If we make some fairly mundane assumptions, such as a 10 big bet hourly standard deviation, we can use the following table to get a sense for how accurate your earning rate estimate will be after a given number of hours. The first column shows the number of hours, and the second shows you the SEM in big bets. The remaining columns, for convenience, show some other multiples of the SEM, some of which are useful only because they come up below. 2SEM is a reasonable standard. So, after 400 hours, your earning rate estimate may still be off by as much as a big bet in either direction.

GRAPH ONE

Even if you're winning more than a full bet an hour after 400 hours, you have to bear in mind that some proportion of break-even players (about 2.3 percent) will be up by that amount. After 100 hours, a series of 20 five-hour sessions, your earning rate is so tenuously connected to your results that you would be foolish to conclude that you're a winner or a loser without some fairly extreme results.

This brings me to the topic of this column: what to believe when someone tells you how well he's been doing. Suppose that instead of charting your own results for 100 hours, you read a post on the Internet newsgroup rec.gambling.poker (RGP) from a player who claims he's been beating up on your regular game for 100 hours, to the tune of six big bets an hour (with an hourly standard deviation of 10 big bets). Ignoring the distinct but irrelevant (for present purposes) possibility that the guy is lying, your first instinct might be that he just got lucky. Your second instinct might be to look at the above table and see that even after only 100 hours, a 6BB per hour earning rate is well outside the 95 percent confidence interval around zero. In other words, you should believe the guy is a winner.

Your third instinct, however, is the one you should go with. It's the one that asks the following question: How many other people are there out there just like this guy, but who didn't post? This turns out to be almost as important in evaluating this kind of statistical evidence. The reason is what's known as the multiple comparison problem.

The multiple comparison problem crops up whenever you perform a slew of statistical tests all at once. It's true that the chances of a single break-even player winning 2BB per hour or better after 100 hours are small (2.3 percent). But what if you're looking at 10 players, or 100, or 1,000. The chances of seeing at least one 2BB winner in the group go up rapidly, to 21 percent, 90 percent, and nearly 100 percent, respectively. The expected number of 2SEM winners among 1,000 break-even players would be about 23. If you used the same criterion that you would use for a single player, you'd have to give all 23 of them credit for beating the game, even though you know they're just break-even players. So, clearly, we need a more stringent criterion.

Fortunately, statisticians have ways of adjusting for multiple comparisons.

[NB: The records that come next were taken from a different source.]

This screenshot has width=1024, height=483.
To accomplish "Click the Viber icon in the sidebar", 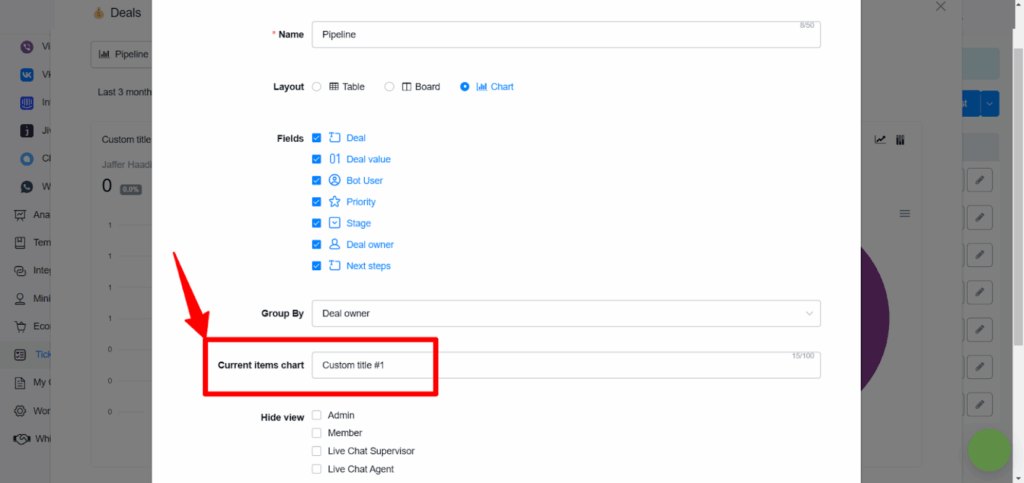I will [x=27, y=47].
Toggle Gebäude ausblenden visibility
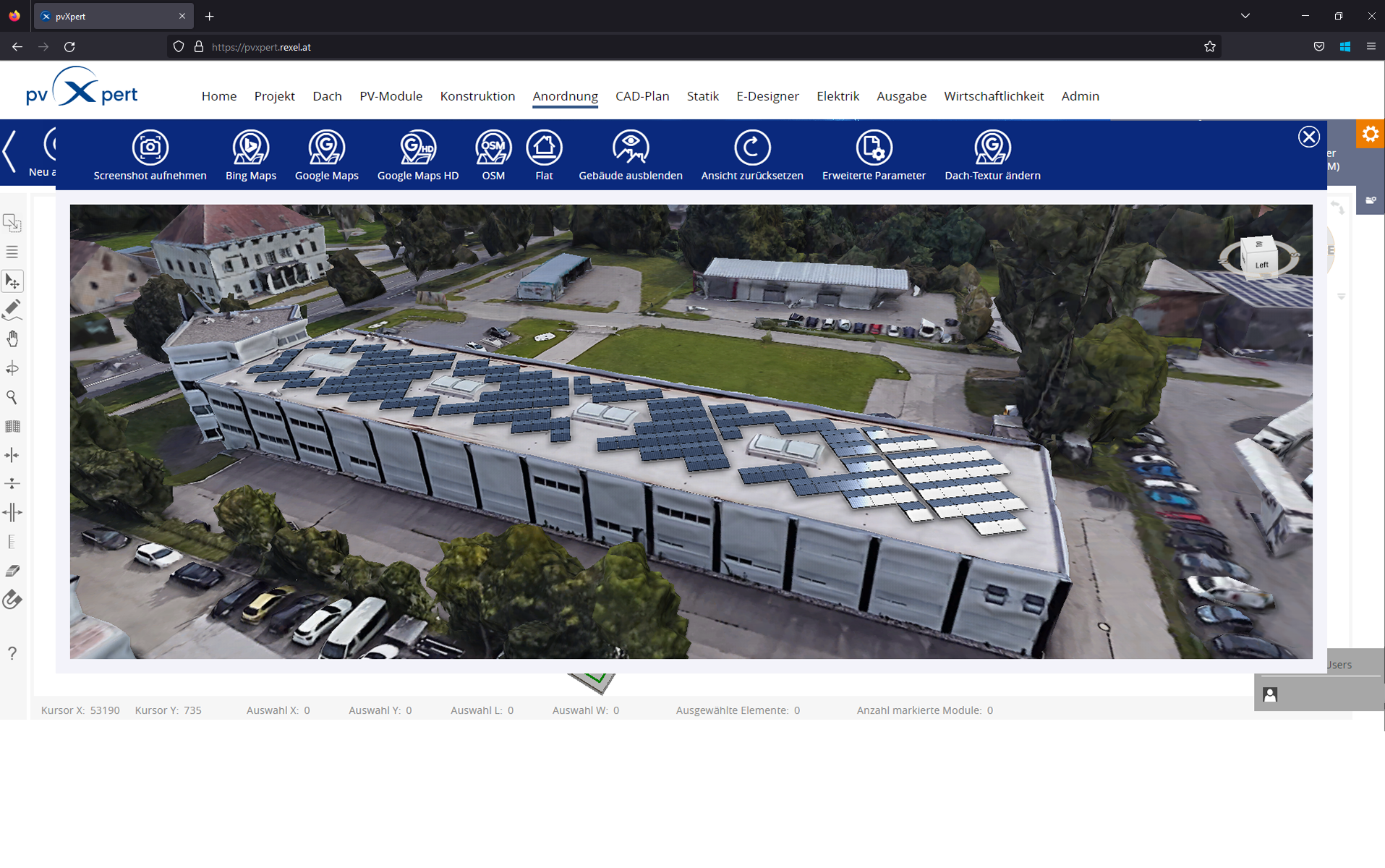The width and height of the screenshot is (1385, 868). (x=630, y=148)
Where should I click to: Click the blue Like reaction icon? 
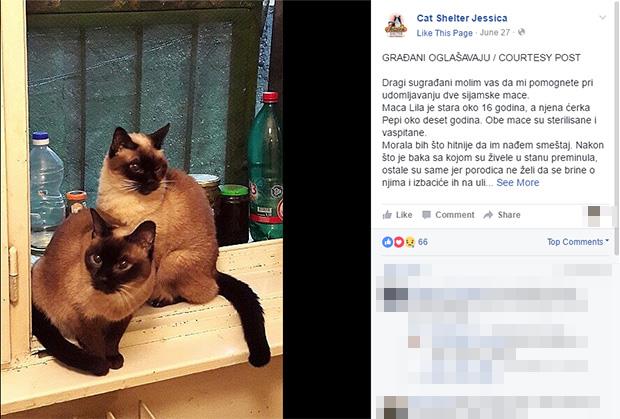click(x=388, y=242)
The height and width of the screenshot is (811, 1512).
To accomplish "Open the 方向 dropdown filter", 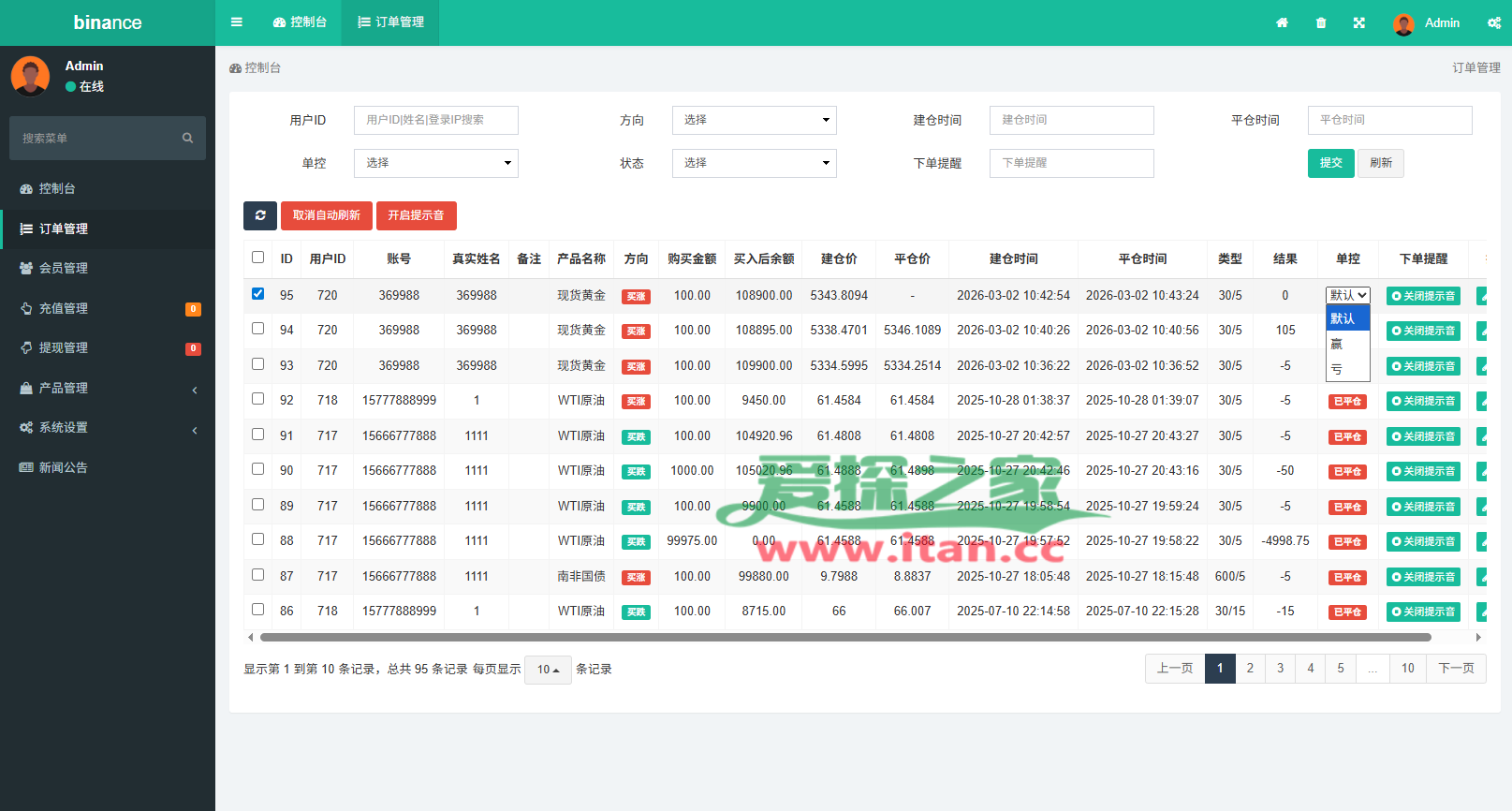I will (754, 120).
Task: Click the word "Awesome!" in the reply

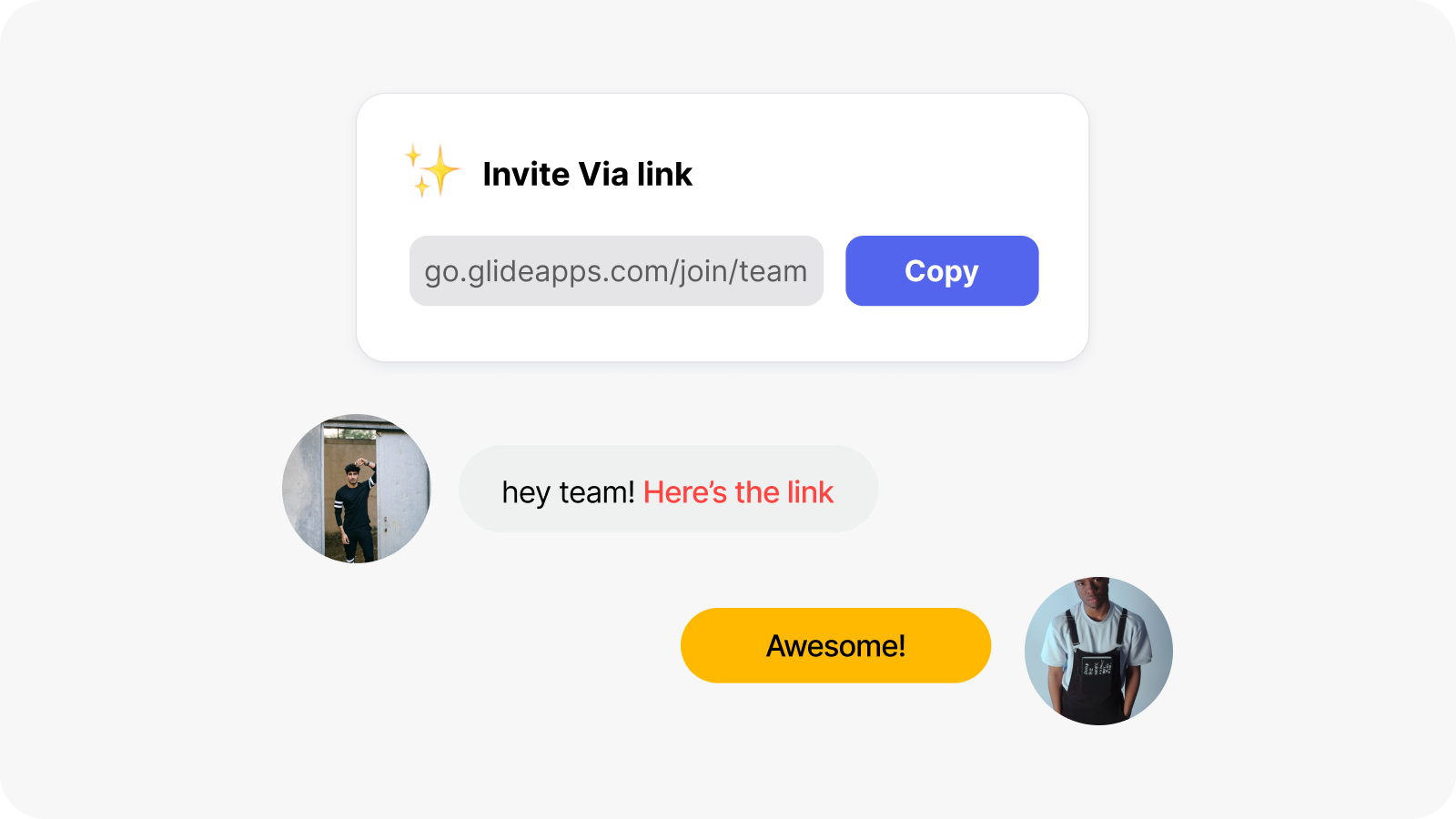Action: [x=835, y=646]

The most commonly used method bears the name of its originator, Carlo Emilio Bonferroni, and offers a way to control the probability of one or more false results among a group of comparisons. Suppose that you're willing to live with being wrong about 5 percent of the time, which corresponds to 1.64SEM. Bonferroni correction means taking that rate and dividing it by the total number of comparisons. So, if you're collecting results from 100 people, in order to feel confident that someone is beating the game, you want to take your usual criterion of 5 percent and divide by 100 to get your new criterion of 0.05 percent (5 in 10,000). Glossing over a bit of calculation, this gives us a cutoff of 3.3SEM (roughly twice what we'd need for just a single player). Using that cutoff, you can feel confident that no more than 5 percent of the time would you make so much as a single error in 100 tries.

There are a few difficulties with this technique, the most important of which is getting the number of comparisons right. It's easy if you send 10 players out to the cardroom, have them play for exactly 100 hours, and then have them report back. It's a little harder to figure out the right correction if you're getting a more or less continuous influx of people telling you their results at opportune times, all with different numbers of hours played and different earning rates. And it's a lot harder if you don't actually hear about all of the results, which is the case when you're evaluating claims posted to newsgroups, or claims made by people you run into in the cardroom. People don't tend to post permanently archived and worldwide-accessible messages to a public newsgroup if their results have been mediocre. The effective number of comparisons is really the total number of people who would have posted if only they'd done well enough, a number that's hard to estimate.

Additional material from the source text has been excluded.